The business results remained at flat line. Filling the roles failed. When an analysis was made of the new recruits, one thing stood out. Less than 30% of them were still working for the company six months later. Yes, the roles were filled, refilled, and filled again…with poor recruits who kept leaving or being sacked. But ironically the recruiters were earning more than they ever had, measured and incentivised only on filling roles, rather than the quality or longevity of the ‘newies’.

We came across this again in recent weeks after analysing a company’s 20 recruiter’s results. Annie, the renowned number one recruiter, confident, enigmatic, a machine at recruiting, had every month topped the charts in number of roles filled. But the company had never looked at the following results. Only 30% of Annie’s recruits were still with the company after 3 months. Other less showy recruiters were achieving over 80%. The solution: Measure, analyse and incentivise recruiter effectiveness on 3 factors, not one.

1.       – No of roles filled;

2.       –Retainment rate. % of new recruits still in the job after 3,6 and 12 months

3.       –In companies where tangible individual targets are measured monthly, say travel agents, estate agents, mortgage brokers, some retailers, bar staff, anywhere that has such a defined system, new recruits can be measured on meeting budget targets within 3 or 6 months. And the recruiter bonus should be linked.

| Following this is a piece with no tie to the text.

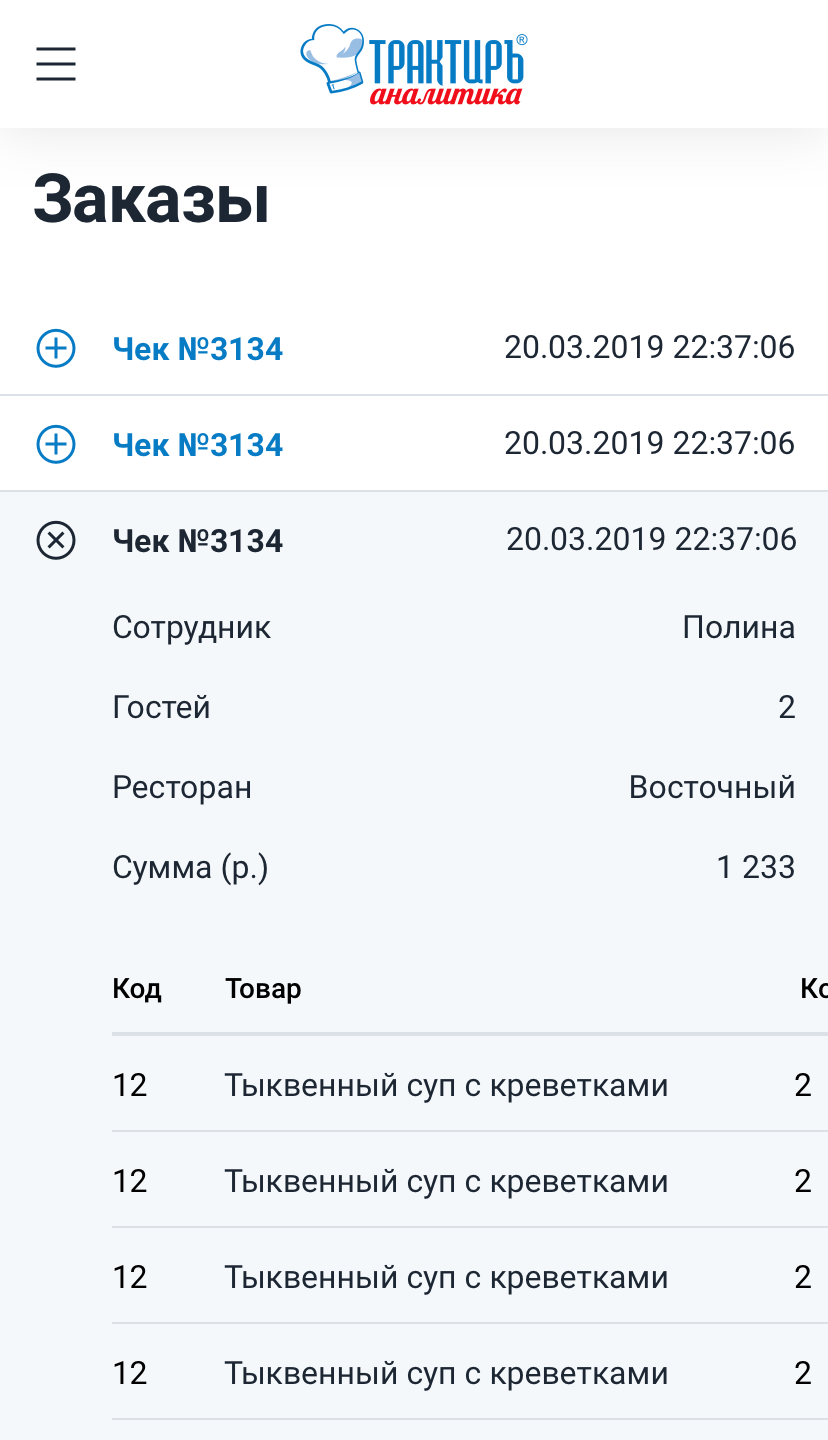
Task: Expand the first Чек №3134 plus icon
Action: click(56, 349)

Some recruiters will resist this type of analysis, arguing there are other factors out of their control that can cause staff turnover. And to a degree they are right. But regardless, by introducing Points 2 and 3, the recruiter role becomes one of the prospector digging for gold, of the talent scout looking for ‘the one’, and that is exactly what companies want them to be.

In the above case, Annie was for a long time considered the company’s best recruiter, yet after this new type of measurement, she was highlighted as the worst, causing untold damage and cost to the company. Introduce this system. It’s awesome.